___ Passage

According to Alexander (2006, 33), background symbols and foreground scripts are

‘constructed by the performative imagination’ and they are ‘structured by codes that provide analogies and antipathies and by narratives that provide chronologies.’ Every play is written relying on the background symbols of that moment and place. Furthermore, scripts are performers’ conscious and unconscious choices from a broader ‘universe of meanings’ about the specific sets of meanings they wish to project and how they plan to do that. (Alexander 2006, 58.) For Oborona activists, the background understanding to protesting follows their presentation of themselves as the continuers of the Soviet dissidents fighting against the repressive state. Another strong symbol uniting the otherwise fragmented opposition is the personified hatred of one enemy, Vladimir Putin, who is represented as the main evil that ‘a true oppositionist’ should never compromise with. These background symbols of dissidence and a repressive totalitarian state are used to legitimize the foreground script of protesting Putin and his ‘illegal police state’ as the opposition protesters portray contemporary Russia.

When the National Bolsheviks first initiated the Strategy-31 demonstrations in 2009, the liberal opposition was reluctant to take part in these unsanctioned demonstrations.

______
___ Stored data

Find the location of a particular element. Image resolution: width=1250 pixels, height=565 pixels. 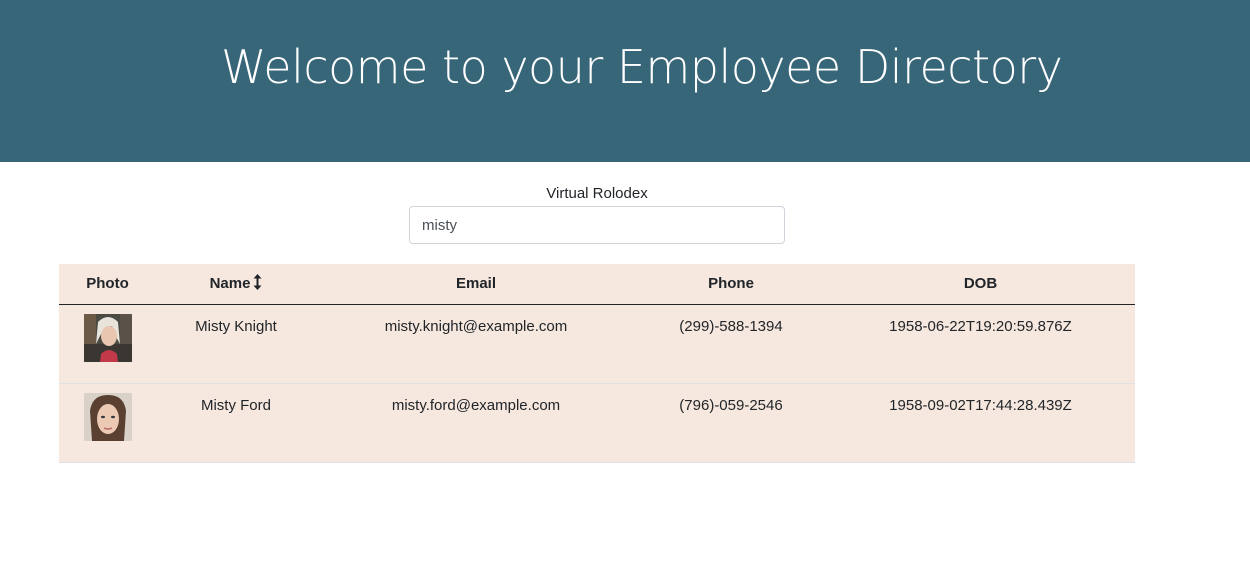

email-cell: misty.knight@example.com is located at coordinates (476, 344).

______

**Complete the following**
• a. List every phrase set off in single quotation marks in the passage about Russian opposition protest above.
• b. Write the next part of the passage about Russian opposition protest, starting after its last sentence.

**Results by task**
• a.
- 'constructed by the performative imagination'
- 'structured by codes that provide analogies and antipathies and by narratives that provide chronologies.'
- 'universe of meanings'
- 'a true oppositionist'
- 'illegal police state'

• b.
When I talked with one of the Oborona youth leaders in October 2009, he did not see the Triumfalnaia actions as successful because they did not have any strategic goals and the demonstrators were always arrested, even before they got a chance to say anything.

However, the Strategy-31 movement received more attention and participants during the winter, and in the spring of 2010 the liberals were also participating in the demonstrations.

When I asked about this changing tactic in May 2010, Mikhail explained:

I somewhat changed my mind. I saw that it’s beginning to look like the campaign for human rights in the United States, for example, when they started to invade lunch counters.

They also started with actions like this when they just organized sit-ins at the lunch counters. In first several months, they had no progress. But they remained persistent and after some time, things began to change. If this strategy is followed, we have a chance of winning. It’s not certain for us because the Russian government cares less about the public opinion than the United States government. Still, we have a chance of winning.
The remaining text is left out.